Each record below should appear again exactly as written.

### ENTRIES SUPPLIED
+ + +

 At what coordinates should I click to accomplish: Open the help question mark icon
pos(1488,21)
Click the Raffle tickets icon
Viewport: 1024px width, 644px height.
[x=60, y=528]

+ + +

### YOUR RESPONSE
 At what coordinates should I click to accomplish: Open the help question mark icon
pos(1488,21)
Click the Raffle tickets icon
Viewport: 1024px width, 644px height.
[x=60, y=528]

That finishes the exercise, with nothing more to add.